Thoughts on an invalidation protocol

Mark Nottingham <mnot@xxxxxxxxxxxxx> · Wed, 29 Nov 2006 16:09:29 -0800

One of the requirements I'm coming up against a lot, especially in  
(but not limited to) accelerator deployments, is the need for greater  
control over the cache; Web developers want the full benefits of  
caching, but they can't predict when a response will become stale.

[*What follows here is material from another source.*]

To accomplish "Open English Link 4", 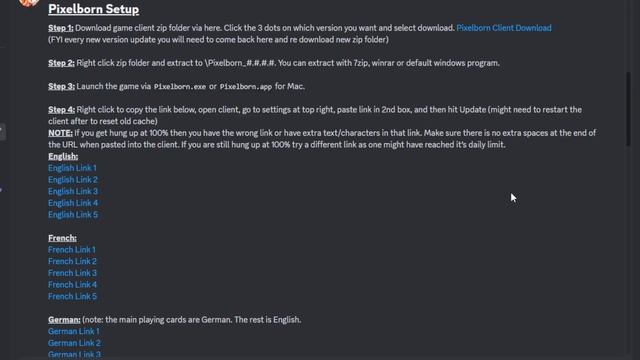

There are already a few ways to do this now; ESI <http://www.w3.org/ 
TR/esi-invp> defines an XML format for invalidating the cache (AFAIK  
only Oracle does this); many caches support a PURGE (or similar)  
method, the MediaWiki folks are using multicast HTCP <https:// 
wikitech.leuksman.com/view/Multicast_HTCP_purging>, and I seem to  
recall a previous round of attempted standardisation that ended with  
a whimper <http://www.ietf.org/html.charters/OLD/webi-charter.html>.

There are at least three problems with these approaches;

1) They require the server to be aware of and push invalidations to  
the caches. While that's fine for a small deployment in the same  
place and administered by the same party, it becomes unworkable if  
there are a large number of caches, they're geographically disparate,  
and/or the origin servers are owned by different people than the caches.

2) They aren't compatible with the HTTP freshness model. To be able  
to invalidate something implies that it can be cached, and that means  
giving it some sort of freshness lifetime. However, the freshness  
lifetime you give something you know you can invalidate is probably a  
lot longer than the one you'd give something that you couldn't, so in  
practice people will give overly optimistic freshness lifetimes,  
which may cause problems with downstream caches.

3) They aren't fault-tolerant. Similarly, if there's a communication  
failure, the cache has a fresh response that they'll serve despite  
the server's wishes to invalidate it. While sometimes that's OK, in  
other situations it can be a problem.

I've been thinking about an invalidation protocol for Web caches that  
addresses these problems.

It would work by associating responses with an "event channel" which  
carries invalidations (to start with; other things like content  
updates might also be interesting).

While such a response is fresh, it would be served as normal;  
however, once it becomes stale, its freshness would be extended,  
provided that:
1) The cache is "in contact" with the channel (the meaning of which  
depends on the channel)
2) The channel does not contain an invalidation event that applies to  
that response

E.g., a response might have:
  Cache-Control: max=age=30 event-channel="http://www.example.com/ 
events/channel1"

This indicates that caches -- whether or not they understand this  
protocol -- can consider the response for 30 seconds; however, those  
that do understand it can extend its freshness while in contact with  
the channel with the URI "http://www.example.com/events/channel1"; and  
it doesn't say to invalidate this response.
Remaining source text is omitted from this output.